● **Work task**:
Word for word, reproduce each entry.
^^^^^^^^
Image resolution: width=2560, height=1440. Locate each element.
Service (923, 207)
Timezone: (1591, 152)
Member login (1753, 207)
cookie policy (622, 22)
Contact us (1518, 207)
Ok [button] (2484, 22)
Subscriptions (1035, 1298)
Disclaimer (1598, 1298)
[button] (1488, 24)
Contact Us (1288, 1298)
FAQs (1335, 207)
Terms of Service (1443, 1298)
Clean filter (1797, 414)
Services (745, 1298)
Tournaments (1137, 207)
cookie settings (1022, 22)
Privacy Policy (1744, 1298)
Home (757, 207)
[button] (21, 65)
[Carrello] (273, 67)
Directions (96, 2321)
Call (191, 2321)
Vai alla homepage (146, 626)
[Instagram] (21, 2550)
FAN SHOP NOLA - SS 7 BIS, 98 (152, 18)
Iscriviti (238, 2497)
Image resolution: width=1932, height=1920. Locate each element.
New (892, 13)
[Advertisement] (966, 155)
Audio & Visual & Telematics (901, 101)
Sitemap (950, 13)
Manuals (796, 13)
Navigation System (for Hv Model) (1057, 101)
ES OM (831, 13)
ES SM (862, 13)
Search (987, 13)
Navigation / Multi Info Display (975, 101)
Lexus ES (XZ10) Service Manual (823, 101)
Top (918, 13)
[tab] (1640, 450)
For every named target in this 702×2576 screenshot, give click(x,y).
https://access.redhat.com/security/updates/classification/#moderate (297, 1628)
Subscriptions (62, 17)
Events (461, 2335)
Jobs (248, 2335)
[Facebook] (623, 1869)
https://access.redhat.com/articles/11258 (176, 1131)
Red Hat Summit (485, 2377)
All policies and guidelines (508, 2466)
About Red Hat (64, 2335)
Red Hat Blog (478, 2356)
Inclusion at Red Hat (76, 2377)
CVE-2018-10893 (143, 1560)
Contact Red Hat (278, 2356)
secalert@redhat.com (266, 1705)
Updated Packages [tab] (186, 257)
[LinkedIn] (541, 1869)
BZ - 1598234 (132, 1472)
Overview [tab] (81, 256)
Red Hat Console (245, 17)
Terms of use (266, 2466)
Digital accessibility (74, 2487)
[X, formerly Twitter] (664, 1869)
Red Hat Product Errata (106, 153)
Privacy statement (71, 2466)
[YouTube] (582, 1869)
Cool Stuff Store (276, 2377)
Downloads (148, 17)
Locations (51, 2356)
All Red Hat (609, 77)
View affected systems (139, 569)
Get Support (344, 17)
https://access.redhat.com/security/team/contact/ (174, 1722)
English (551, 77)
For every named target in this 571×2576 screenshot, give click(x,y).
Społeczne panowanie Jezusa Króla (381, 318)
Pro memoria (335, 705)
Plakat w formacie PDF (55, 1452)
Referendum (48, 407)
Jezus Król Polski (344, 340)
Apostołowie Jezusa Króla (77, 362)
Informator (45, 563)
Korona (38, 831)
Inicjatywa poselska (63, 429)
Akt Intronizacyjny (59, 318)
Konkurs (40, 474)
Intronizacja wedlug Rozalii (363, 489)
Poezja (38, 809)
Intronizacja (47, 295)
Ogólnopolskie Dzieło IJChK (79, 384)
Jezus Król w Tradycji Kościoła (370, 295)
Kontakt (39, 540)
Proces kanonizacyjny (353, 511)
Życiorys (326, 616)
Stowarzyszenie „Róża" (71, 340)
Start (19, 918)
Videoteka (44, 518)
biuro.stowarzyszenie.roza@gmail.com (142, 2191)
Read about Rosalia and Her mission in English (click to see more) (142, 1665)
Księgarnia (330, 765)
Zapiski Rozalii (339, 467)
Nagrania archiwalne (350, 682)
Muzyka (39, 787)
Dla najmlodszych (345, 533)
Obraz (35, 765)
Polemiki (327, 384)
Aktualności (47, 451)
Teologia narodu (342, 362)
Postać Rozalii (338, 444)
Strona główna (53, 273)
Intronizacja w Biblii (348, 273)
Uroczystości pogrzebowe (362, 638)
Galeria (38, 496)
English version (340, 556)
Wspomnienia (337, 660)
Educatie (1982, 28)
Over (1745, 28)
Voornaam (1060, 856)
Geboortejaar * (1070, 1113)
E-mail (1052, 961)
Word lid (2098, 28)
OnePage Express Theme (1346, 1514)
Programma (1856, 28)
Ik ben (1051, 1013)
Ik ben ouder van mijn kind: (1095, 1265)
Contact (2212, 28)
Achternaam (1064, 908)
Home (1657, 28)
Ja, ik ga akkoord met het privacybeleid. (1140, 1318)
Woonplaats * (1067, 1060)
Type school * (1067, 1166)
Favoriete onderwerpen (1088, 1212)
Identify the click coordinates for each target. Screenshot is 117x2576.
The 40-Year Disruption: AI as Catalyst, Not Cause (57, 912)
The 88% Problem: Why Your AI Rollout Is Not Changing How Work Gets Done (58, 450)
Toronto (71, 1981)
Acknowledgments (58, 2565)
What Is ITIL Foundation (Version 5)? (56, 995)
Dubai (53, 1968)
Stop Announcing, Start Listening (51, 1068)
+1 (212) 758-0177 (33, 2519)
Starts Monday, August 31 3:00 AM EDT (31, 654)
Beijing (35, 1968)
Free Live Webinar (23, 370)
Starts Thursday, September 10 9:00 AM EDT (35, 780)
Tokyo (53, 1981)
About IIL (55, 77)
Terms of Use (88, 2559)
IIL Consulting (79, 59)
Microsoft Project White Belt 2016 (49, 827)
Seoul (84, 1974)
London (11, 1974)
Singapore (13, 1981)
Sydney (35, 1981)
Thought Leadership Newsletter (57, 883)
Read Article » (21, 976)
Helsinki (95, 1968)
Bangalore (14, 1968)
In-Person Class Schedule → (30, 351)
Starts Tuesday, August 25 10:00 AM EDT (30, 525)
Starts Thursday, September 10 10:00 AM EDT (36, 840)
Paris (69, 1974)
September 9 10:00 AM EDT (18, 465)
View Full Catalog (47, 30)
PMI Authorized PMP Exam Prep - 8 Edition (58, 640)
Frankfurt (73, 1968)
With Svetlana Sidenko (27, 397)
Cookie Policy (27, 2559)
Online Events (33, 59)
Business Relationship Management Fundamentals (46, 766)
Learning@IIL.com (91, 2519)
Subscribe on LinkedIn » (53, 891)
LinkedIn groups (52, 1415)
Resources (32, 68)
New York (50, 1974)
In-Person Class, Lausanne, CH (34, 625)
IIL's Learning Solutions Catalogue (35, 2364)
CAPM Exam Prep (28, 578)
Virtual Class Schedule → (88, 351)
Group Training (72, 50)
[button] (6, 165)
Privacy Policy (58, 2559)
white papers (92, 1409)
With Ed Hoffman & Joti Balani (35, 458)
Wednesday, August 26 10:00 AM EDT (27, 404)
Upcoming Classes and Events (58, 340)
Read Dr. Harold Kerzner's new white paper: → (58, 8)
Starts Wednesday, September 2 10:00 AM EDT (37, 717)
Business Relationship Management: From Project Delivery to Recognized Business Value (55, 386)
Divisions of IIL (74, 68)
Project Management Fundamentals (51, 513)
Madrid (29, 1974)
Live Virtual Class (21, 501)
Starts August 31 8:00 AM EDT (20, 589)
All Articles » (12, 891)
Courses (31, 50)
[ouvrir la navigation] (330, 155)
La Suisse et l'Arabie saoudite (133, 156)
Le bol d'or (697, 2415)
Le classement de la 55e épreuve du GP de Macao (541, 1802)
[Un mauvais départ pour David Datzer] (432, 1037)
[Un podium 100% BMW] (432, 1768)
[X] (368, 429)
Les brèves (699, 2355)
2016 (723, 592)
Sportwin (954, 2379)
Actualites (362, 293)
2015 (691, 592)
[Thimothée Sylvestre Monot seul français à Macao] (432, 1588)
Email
^^^^^^^^
● **Completed task**:
Image resolution: width=2560, height=1440. Locate each element.
Service (923, 207)
Timezone: (1591, 152)
Member login (1753, 207)
cookie policy (622, 22)
Contact us (1518, 207)
Ok [button] (2484, 22)
Subscriptions (1035, 1298)
Disclaimer (1598, 1298)
[button] (1488, 24)
Contact Us (1288, 1298)
FAQs (1335, 207)
Terms of Service (1443, 1298)
Clean filter (1797, 414)
Services (745, 1298)
Tournaments (1137, 207)
cookie settings (1022, 22)
Privacy Policy (1744, 1298)
Home (757, 207)
[button] (21, 65)
[Carrello] (273, 67)
Directions (96, 2321)
Call (191, 2321)
Vai alla homepage (146, 626)
[Instagram] (21, 2550)
FAN SHOP NOLA - SS 7 BIS, 98 (152, 18)
Iscriviti (238, 2497)
Image resolution: width=1932, height=1920. Locate each element.
New (892, 13)
[Advertisement] (966, 155)
Audio & Visual & Telematics (901, 101)
Sitemap (950, 13)
Manuals (796, 13)
Navigation System (for Hv Model) (1057, 101)
ES OM (831, 13)
ES SM (862, 13)
Search (987, 13)
Navigation / Multi Info Display (975, 101)
Lexus ES (XZ10) Service Manual (823, 101)
Top (918, 13)
[tab] (1640, 450)
For every named target in this 702×2576 screenshot, give click(x,y).
https://access.redhat.com/security/updates/classification/#moderate (297, 1628)
Subscriptions (62, 17)
Events (461, 2335)
Jobs (248, 2335)
[Facebook] (623, 1869)
https://access.redhat.com/articles/11258 (176, 1131)
Red Hat Summit (485, 2377)
All policies and guidelines (508, 2466)
About Red Hat (64, 2335)
Red Hat Blog (478, 2356)
Inclusion at Red Hat (76, 2377)
CVE-2018-10893 (143, 1560)
Contact Red Hat (278, 2356)
secalert@redhat.com (266, 1705)
Updated Packages [tab] (186, 257)
[LinkedIn] (541, 1869)
BZ - 1598234 (132, 1472)
Overview [tab] (81, 256)
Red Hat Console (245, 17)
Terms of use (266, 2466)
Digital accessibility (74, 2487)
[X, formerly Twitter] (664, 1869)
Red Hat Product Errata (106, 153)
Privacy statement (71, 2466)
[YouTube] (582, 1869)
Cool Stuff Store (276, 2377)
Downloads (148, 17)
Locations (51, 2356)
All Red Hat (609, 77)
View affected systems (139, 569)
Get Support (344, 17)
https://access.redhat.com/security/team/contact/ (174, 1722)
English (551, 77)
For every named target in this 571×2576 screenshot, give click(x,y).
Społeczne panowanie Jezusa Króla (381, 318)
Pro memoria (335, 705)
Plakat w formacie PDF (55, 1452)
Referendum (48, 407)
Jezus Król Polski (344, 340)
Apostołowie Jezusa Króla (77, 362)
Informator (45, 563)
Korona (38, 831)
Inicjatywa poselska (63, 429)
Akt Intronizacyjny (59, 318)
Konkurs (40, 474)
Intronizacja wedlug Rozalii (363, 489)
Poezja (38, 809)
Intronizacja (47, 295)
Ogólnopolskie Dzieło IJChK (79, 384)
Jezus Król w Tradycji Kościoła (370, 295)
Kontakt (39, 540)
Proces kanonizacyjny (353, 511)
Życiorys (326, 616)
Stowarzyszenie „Róża" (71, 340)
Start (19, 918)
Videoteka (44, 518)
biuro.stowarzyszenie.roza@gmail.com (142, 2191)
Read about Rosalia and Her mission in English (click to see more) (142, 1665)
Księgarnia (330, 765)
Zapiski Rozalii (339, 467)
Nagrania archiwalne (350, 682)
Muzyka (39, 787)
Dla najmlodszych (345, 533)
Obraz (35, 765)
Polemiki (327, 384)
Aktualności (47, 451)
Teologia narodu (342, 362)
Postać Rozalii (338, 444)
Strona główna (53, 273)
Intronizacja w Biblii (348, 273)
Uroczystości pogrzebowe (362, 638)
Galeria (38, 496)
English version (340, 556)
Wspomnienia (337, 660)
Educatie (1982, 28)
Over (1745, 28)
Voornaam (1060, 856)
Geboortejaar * (1070, 1113)
E-mail (1052, 961)
Word lid (2098, 28)
OnePage Express Theme (1346, 1514)
Programma (1856, 28)
Ik ben (1051, 1013)
Ik ben ouder van mijn kind: (1095, 1265)
Contact (2212, 28)
Achternaam (1064, 908)
Home (1657, 28)
Ja, ik ga akkoord met het privacybeleid. (1140, 1318)
Woonplaats * (1067, 1060)
Type school * (1067, 1166)
Favoriete onderwerpen (1088, 1212)
Identify the click coordinates for each target. Screenshot is 117x2576.
The 40-Year Disruption: AI as Catalyst, Not Cause (57, 912)
The 88% Problem: Why Your AI Rollout Is Not Changing How Work Gets Done (58, 450)
Toronto (71, 1981)
Acknowledgments (58, 2565)
What Is ITIL Foundation (Version 5)? (56, 995)
Dubai (53, 1968)
Stop Announcing, Start Listening (51, 1068)
+1 (212) 758-0177 (33, 2519)
Starts Monday, August 31 3:00 AM EDT (31, 654)
Beijing (35, 1968)
Free Live Webinar (23, 370)
Starts Thursday, September 10 9:00 AM EDT (35, 780)
Tokyo (53, 1981)
About IIL (55, 77)
Terms of Use (88, 2559)
IIL Consulting (79, 59)
Microsoft Project White Belt 2016 (49, 827)
Seoul (84, 1974)
London (11, 1974)
Singapore (13, 1981)
Sydney (35, 1981)
Thought Leadership Newsletter (57, 883)
Read Article » (21, 976)
Helsinki (95, 1968)
Bangalore (14, 1968)
In-Person Class Schedule → (30, 351)
Starts Tuesday, August 25 10:00 AM EDT (30, 525)
Starts Thursday, September 10 10:00 AM EDT (36, 840)
Paris (69, 1974)
September 9 10:00 AM EDT (18, 465)
View Full Catalog (47, 30)
PMI Authorized PMP Exam Prep - 8 Edition (58, 640)
Frankfurt (73, 1968)
With Svetlana Sidenko (27, 397)
Cookie Policy (27, 2559)
Online Events (33, 59)
Business Relationship Management Fundamentals (46, 766)
Learning@IIL.com (91, 2519)
Subscribe on LinkedIn » (53, 891)
LinkedIn groups (52, 1415)
Resources (32, 68)
New York (50, 1974)
In-Person Class, Lausanne, CH (34, 625)
IIL's Learning Solutions Catalogue (35, 2364)
CAPM Exam Prep (28, 578)
Virtual Class Schedule → (88, 351)
Group Training (72, 50)
[button] (6, 165)
Privacy Policy (58, 2559)
white papers (92, 1409)
With Ed Hoffman & Joti Balani (35, 458)
Wednesday, August 26 10:00 AM EDT (27, 404)
Upcoming Classes and Events (58, 340)
Read Dr. Harold Kerzner's new white paper: → (58, 8)
Starts Wednesday, September 2 10:00 AM EDT (37, 717)
Business Relationship Management: From Project Delivery to Recognized Business Value (55, 386)
Divisions of IIL (74, 68)
Project Management Fundamentals (51, 513)
Madrid (29, 1974)
Live Virtual Class (21, 501)
Starts August 31 8:00 AM EDT (20, 589)
All Articles » (12, 891)
Courses (31, 50)
[ouvrir la navigation] (330, 155)
La Suisse et l'Arabie saoudite (133, 156)
Le bol d'or (697, 2415)
Le classement de la 55e épreuve du GP de Macao (541, 1802)
[Un mauvais départ pour David Datzer] (432, 1037)
[Un podium 100% BMW] (432, 1768)
[X] (368, 429)
Les brèves (699, 2355)
2016 (723, 592)
Sportwin (954, 2379)
Actualites (362, 293)
2015 (691, 592)
[Thimothée Sylvestre Monot seul français à Macao] (432, 1588)
Email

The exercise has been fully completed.